DEM Parti seçmeninde İsrail’i tehdit olarak görenlerin oranı yüzde 17,8 ile ülke ortalamasının üzerinde yer alırken, CHP seçmeninde dış tehdit algısı (dış güçler, ABD, İsrail toplamı) Haziran’dan bu yana yüzde 10’dan yüzde 34,7’ye yükseldi.
Tehdit algısı yaş gruplarına göre de ciddi farklılıklar gösteriyor:
(18–34 yaş): Bu gruplar dış aktörlerden çok işsizlik, geçim sıkıntısı ve geleceğe dair belirsizlikleri tehdit olarak tanımlıyor. Dış güçler yanıtını en az veren kesim oldu.
(35 yaş üstü): Geçmiş krizleri doğrudan yaşamış bu gruplarda ise “dış güçler” algısı daha somut ve yakın bir risk olarak yer tutuyor.
Eğitim seviyesi arttıkça genel tehdit algısı yükselse de (üniversite ve üzeri: %73,3), düşük eğitim düzeylerinde tehdidin tanımı dış güçler iken, yüksek eğitim düzeyinde ekonomi, adalet ve kurumsal işleyiş gibi içsel kırılganlıklar öne çıkıyor.
Çalışma durumuna göre, öğrencilerde İsrail’e yönelik tehdit algısı güçlü (%15,2), devlet memurlarında ABD algısı (%12,9) dikkat çekiyor.

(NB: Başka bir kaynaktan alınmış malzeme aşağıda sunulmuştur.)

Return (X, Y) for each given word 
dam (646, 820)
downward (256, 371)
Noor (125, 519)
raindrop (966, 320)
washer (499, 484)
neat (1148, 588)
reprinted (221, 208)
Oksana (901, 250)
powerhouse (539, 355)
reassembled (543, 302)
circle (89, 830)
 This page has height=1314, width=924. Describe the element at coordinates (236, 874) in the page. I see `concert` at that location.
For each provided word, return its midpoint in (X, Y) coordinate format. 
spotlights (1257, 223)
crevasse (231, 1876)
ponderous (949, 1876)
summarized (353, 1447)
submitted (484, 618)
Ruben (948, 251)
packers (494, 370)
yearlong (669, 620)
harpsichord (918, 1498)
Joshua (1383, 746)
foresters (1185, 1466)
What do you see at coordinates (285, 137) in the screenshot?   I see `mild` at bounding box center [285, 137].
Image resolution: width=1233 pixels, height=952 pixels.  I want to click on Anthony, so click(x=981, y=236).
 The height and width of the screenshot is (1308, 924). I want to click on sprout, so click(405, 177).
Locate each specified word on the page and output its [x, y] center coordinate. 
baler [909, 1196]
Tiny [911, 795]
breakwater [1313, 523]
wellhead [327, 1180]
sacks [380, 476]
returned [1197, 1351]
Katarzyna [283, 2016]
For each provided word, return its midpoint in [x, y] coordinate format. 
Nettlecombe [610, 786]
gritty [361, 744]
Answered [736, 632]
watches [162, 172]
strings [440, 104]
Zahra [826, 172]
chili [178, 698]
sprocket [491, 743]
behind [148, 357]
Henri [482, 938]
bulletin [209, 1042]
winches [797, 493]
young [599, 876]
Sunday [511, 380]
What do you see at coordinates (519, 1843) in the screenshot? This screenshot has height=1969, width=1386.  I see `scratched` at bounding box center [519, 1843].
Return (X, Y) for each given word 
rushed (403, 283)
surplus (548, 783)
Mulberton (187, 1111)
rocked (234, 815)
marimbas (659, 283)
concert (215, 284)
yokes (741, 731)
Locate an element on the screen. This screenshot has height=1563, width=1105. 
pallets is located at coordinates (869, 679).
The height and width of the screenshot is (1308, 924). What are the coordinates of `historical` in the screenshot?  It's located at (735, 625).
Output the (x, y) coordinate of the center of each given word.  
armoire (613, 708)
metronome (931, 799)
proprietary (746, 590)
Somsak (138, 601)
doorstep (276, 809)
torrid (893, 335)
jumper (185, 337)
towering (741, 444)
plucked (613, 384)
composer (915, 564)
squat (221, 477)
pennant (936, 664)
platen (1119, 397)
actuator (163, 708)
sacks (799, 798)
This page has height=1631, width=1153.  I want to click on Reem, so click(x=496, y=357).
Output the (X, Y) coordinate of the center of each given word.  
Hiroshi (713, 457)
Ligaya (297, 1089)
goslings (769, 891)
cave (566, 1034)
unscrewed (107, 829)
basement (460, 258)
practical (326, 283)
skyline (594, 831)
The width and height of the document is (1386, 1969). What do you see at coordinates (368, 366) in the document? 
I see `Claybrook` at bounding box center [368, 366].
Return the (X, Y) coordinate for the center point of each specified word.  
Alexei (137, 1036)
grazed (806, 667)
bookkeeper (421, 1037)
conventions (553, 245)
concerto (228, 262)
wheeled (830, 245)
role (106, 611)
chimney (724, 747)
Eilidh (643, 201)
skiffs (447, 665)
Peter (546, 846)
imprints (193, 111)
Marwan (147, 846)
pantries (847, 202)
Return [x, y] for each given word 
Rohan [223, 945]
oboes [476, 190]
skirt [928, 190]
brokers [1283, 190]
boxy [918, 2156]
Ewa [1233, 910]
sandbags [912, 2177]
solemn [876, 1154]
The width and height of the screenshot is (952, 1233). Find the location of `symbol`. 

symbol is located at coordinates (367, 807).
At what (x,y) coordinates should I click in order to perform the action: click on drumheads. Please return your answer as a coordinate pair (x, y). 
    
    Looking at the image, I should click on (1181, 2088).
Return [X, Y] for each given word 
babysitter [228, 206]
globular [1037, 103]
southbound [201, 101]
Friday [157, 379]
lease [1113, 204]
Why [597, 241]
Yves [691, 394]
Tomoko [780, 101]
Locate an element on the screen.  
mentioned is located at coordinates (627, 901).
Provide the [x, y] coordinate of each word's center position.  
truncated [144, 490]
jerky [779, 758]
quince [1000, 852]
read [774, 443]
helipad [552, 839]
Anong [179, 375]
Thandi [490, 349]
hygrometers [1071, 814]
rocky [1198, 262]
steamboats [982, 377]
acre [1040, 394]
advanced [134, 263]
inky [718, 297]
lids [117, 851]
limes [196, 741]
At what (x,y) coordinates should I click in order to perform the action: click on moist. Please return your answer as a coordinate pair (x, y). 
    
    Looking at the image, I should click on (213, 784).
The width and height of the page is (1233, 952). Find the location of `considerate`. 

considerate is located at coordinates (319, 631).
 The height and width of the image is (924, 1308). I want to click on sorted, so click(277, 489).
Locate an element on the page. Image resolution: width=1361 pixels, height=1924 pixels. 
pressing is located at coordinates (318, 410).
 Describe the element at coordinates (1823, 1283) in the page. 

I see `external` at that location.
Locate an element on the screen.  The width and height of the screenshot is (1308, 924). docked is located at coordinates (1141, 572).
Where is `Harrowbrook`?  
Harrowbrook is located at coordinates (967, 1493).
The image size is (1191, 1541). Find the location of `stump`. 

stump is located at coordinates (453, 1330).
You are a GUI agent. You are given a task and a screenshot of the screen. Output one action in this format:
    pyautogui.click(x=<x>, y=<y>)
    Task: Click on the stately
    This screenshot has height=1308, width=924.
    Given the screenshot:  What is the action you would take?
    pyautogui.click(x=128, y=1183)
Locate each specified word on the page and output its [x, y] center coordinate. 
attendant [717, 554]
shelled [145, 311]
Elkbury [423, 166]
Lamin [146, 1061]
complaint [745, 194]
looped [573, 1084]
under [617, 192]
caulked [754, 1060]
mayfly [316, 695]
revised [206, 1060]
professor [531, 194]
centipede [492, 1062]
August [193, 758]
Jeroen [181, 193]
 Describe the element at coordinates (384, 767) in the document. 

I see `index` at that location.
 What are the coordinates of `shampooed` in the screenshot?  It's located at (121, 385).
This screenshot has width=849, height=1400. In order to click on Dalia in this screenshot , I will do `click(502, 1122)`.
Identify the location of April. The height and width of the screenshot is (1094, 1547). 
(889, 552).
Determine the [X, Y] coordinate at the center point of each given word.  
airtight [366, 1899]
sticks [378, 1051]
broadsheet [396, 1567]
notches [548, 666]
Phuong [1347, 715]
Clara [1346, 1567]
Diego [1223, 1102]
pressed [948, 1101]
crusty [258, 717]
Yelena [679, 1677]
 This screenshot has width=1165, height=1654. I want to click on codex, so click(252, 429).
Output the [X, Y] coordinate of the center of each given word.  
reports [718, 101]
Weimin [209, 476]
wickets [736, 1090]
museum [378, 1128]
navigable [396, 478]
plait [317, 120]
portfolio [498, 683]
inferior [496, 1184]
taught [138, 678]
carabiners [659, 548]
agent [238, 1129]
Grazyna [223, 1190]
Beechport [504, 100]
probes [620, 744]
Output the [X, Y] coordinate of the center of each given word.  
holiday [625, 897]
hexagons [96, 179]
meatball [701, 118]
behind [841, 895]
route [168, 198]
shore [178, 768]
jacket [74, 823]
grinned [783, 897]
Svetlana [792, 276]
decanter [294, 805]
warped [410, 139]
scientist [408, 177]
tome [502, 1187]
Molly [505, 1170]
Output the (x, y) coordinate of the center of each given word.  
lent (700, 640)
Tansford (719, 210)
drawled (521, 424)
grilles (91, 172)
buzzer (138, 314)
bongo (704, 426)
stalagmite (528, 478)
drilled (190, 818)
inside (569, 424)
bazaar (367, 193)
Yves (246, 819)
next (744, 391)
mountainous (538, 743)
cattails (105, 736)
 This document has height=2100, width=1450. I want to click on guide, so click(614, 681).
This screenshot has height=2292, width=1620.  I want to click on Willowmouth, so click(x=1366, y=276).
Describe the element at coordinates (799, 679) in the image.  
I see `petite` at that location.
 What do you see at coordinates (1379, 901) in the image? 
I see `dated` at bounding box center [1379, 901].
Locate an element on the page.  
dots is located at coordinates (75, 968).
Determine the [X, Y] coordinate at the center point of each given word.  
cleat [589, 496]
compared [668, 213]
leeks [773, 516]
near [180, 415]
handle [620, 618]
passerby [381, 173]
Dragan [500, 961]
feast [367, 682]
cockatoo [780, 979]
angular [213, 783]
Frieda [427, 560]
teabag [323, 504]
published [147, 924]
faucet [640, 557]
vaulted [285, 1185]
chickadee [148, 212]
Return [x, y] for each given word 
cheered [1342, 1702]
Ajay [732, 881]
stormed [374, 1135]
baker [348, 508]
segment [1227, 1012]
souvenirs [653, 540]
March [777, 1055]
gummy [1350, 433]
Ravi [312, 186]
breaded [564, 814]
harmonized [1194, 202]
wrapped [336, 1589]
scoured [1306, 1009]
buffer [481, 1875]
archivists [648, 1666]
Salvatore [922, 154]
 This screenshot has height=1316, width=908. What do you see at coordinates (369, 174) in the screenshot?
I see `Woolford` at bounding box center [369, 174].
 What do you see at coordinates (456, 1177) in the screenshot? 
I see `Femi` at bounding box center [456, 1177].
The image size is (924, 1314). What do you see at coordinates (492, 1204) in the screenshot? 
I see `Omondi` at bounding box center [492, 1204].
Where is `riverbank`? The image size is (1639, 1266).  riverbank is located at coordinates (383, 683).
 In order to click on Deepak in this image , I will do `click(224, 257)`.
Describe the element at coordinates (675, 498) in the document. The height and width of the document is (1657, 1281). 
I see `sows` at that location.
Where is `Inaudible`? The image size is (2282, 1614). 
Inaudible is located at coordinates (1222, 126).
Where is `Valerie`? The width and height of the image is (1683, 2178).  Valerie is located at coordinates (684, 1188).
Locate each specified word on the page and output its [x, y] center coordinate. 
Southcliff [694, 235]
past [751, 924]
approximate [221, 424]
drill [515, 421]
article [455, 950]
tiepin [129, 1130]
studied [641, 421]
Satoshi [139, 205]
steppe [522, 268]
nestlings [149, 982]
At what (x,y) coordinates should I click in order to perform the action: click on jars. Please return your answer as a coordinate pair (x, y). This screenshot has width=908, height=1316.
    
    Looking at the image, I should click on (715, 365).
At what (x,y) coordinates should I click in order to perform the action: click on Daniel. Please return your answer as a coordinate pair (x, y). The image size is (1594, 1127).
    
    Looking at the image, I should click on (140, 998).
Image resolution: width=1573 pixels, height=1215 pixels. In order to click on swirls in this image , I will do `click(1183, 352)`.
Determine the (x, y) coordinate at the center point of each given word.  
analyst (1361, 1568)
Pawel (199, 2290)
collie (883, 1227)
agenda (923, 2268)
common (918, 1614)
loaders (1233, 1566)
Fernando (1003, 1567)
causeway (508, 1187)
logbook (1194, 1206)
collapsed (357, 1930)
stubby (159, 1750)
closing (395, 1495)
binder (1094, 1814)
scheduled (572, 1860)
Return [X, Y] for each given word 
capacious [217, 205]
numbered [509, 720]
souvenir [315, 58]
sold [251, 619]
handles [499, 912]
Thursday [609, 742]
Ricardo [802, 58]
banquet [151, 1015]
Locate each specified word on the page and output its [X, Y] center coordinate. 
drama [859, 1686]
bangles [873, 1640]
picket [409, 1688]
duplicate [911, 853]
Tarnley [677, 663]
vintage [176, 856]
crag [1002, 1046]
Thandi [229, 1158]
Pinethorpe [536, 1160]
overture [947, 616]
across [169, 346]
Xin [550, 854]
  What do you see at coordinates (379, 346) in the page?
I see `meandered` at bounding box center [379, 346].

Bordrolu kamu işçilerinde ise ekonomik kriz tehdidi yüzde 26,1 ile ön plana çıkıyor.
Yiğitaslan, dış tehdit algısındaki bu yükselişin Gazze, Suriye, ekonomik yaptırımlar gibi çok sayıda etkenin birleşimiyle oluştuğunu ve özellikle İsrail’in tehdit tanımında ABD’yi geride bırakmasının dikkat çekici bir kırılma olduğunu ifade etti.